### Excerpt provided
* * *
IFOW Newsletter December 2021 | The View from IFOW

Dear Friends of IFOW

This month we’ve supported the All Party Parliamentary Group on the Future of Work’s final report for the inquiry into the New Frontier: AI At Work. Today, we’re launching our own policy paper and toolkit to follow this up: Building a Systematic Framework of Accountability for Algorithmic Decision Making. The paper builds on the Cabinet Office’s excellent new transparency standard for the public sector and international UNESCO Global Agreement on AI, steered by the UK’s Turing Institute’s Ethics team. Be the first to read it here.

It’s designed to support the second phase of the AI Strategy, helping to shape responsible innovation and meaningful accountability through insights from our research on use of AI and algorithmic systems at work. As the deadline for the UK’s AI Regulatory Framework fast approaches, we think that a sharp focus on work shines a light on the toughest challenges and best models for AI regulation. Read more below…

Meanwhile, on the global stage, the White House’s Office of Science and Technology Policy launched a fact-finding mission aimed at a new AI Bill of Rights. NY City Council passed a bill that ensures people are told when an automated system is making a hiring decision about them, or evaluating their performance at work. Spain is supporting the transition to hybrid work that includes a ban contacting workers outside core hours. And the Canadian Government are reviewing their Directive on Automated Decision-Making which has been up and running since April. Read more here.

Anna and the IFOW team

Anna Thomas
Director
Institute for the Future of Work



Deep Dive


The UK Government recognises the need to build on new algorithmic transparency standards in the public sector, and is considering the merits of a unified impact assessment as a form of assurance for AI.  A framework of accountability centred around the performance of Algorithmic Impact Assessments across value chains and innovation cycles could set global standards for the development of responsible technology in the work place and beyond.

Drawing on the UK’s strength in law and governance, as well as innovation, our insights from research on automated decision-making in the work context, suggest that four essential ‘planks’ for the impact assessment should be set out in primary legislation. But regulation will also need to allow for context-specific responses as sectoral guidance is developed and regulatory sandboxes test elements of the assessment.

The four planks of an effective AIA are

Identifying individuals and communities who may be impacted. Key sources for performance of this stage are the Turing Institute’s ‘Stakeholder Impact Assessment’ and Human Rights Impact Assessments. This step should form the basis for multi-stakeholder engagement throughout the process.

Undertaking a risk and impact analysis before deployment. This step should start by disclosure of the real purpose, scope and intended use of the system. It is aimed at identifying pre-emptive actions, which may be technical or non-technical. Organisations must be clear about the methods and metrics they select.
* * *
### Records provided
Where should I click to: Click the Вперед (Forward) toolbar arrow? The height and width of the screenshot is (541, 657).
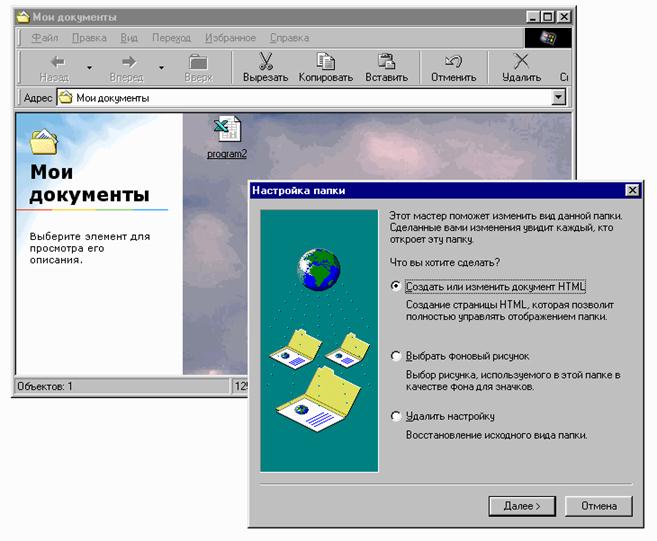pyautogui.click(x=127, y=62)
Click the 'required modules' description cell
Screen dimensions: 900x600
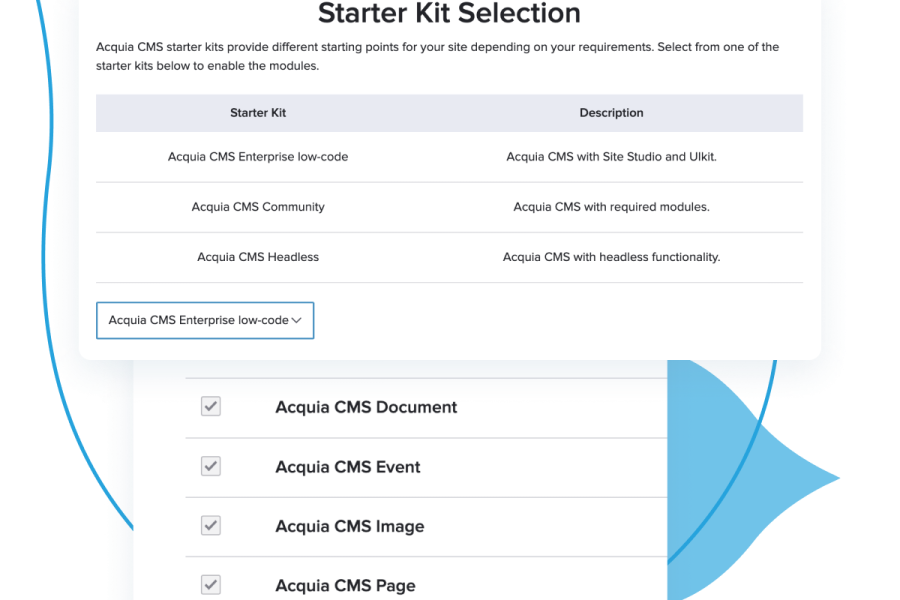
* * *
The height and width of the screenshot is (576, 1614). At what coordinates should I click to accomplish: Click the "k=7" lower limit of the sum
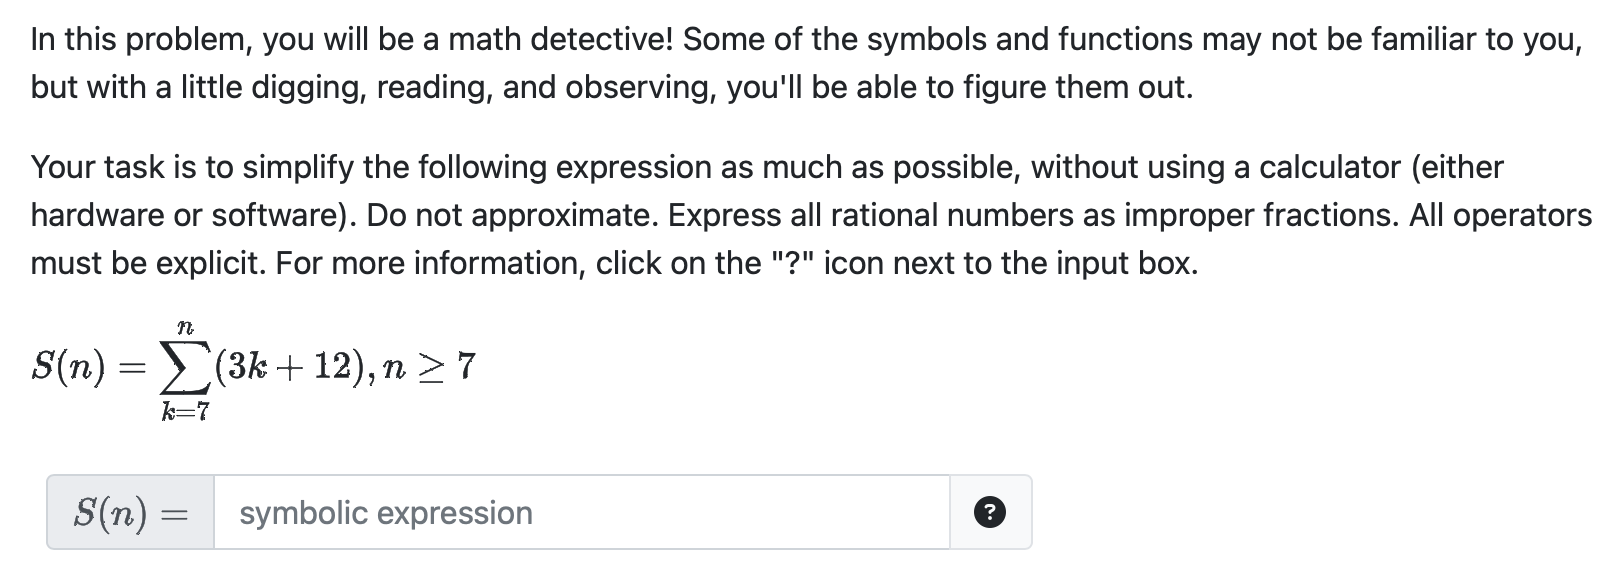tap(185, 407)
* * *
### Request 1
Copy out the records word for word, starting with the line that contains "Click the 'required modules' description cell" and going on through the line that contains "Screen dimensions: 900x600".
### Request 2
Write the next part of the newsletter on accountability for algorithmic decision-making at work, picking up after its final sentence.

### Expected output 1
Click the 'required modules' description cell
Screen dimensions: 900x600

### Expected output 2
Taking appropriate action in response to the ex ante assessment. Our research shows that common tools and approaches tend not focus on enabling appropriate, context-specific mitigation. Mandating for ‘reasonable and proportionate’ steps, which would depend on resources, severity of harm and proximity to harm, would steer regulators and organisations to this essential step.

Establishing a process for continuous evaluation and response. This step would ‘future proof’ the model because it would allow for the discovery or new or unexpected impacts. It also allows for continuous stakeholder engagement, recognising that some impacts are evaluative and may be widely allocated.

Interesting Reads

The Ada Institute has published Regulate to Innovate following a series of expert workshops. Ada proposes new, overarching, domain neutral statutory rules rooted in legal and ethical principles and highlights the scale of the task to come.  

At what scale is it fair to determine AI regulation? This video captures a fiery debate about the EU AI Act hosted by the Institute for Ethics in AI. Watch Professor Jeremias Adams-Prassl (find his shelf in our Knowledge Hub, here) explain how the current proposal for ‘The EU AI Act would not create a baseline for AI regulation, but a ceiling’.

Data & Society have  released two papers with policy recommendations on human rights and algorithmic impact assessments as tools with the potential to help measure, mitigate and hold people to account for algorithmic harm.

A new book by Alessandro Delfanti, who previously analysed the way Amazon patents reveal a vision for workers as the ‘sensing appendages’ of machinery, sets out a comprehensive take on workers vis a vis robots inside the behemoths four walls. This covers Delfanti’s recent findings - which complement our own - about the way technology learns from the actions of workers in real time.

By contrast and for a more hopeful discussion, this debate by US academics Isabelle Ferreras, Veena Dubal, Juliet Schor and Nicole Moore considers whether the gig economy could provide the seeds for a more democratic form of work organisation.

Upcoming Events

Join us at Tech UK’s Digital Ethics Summit next Wednesday 8th December at 13.25.

Join Anna Thomas in conversation with Head of UK Govt Office for AI Sana Khareghani next Thursday 9 December at 13.30.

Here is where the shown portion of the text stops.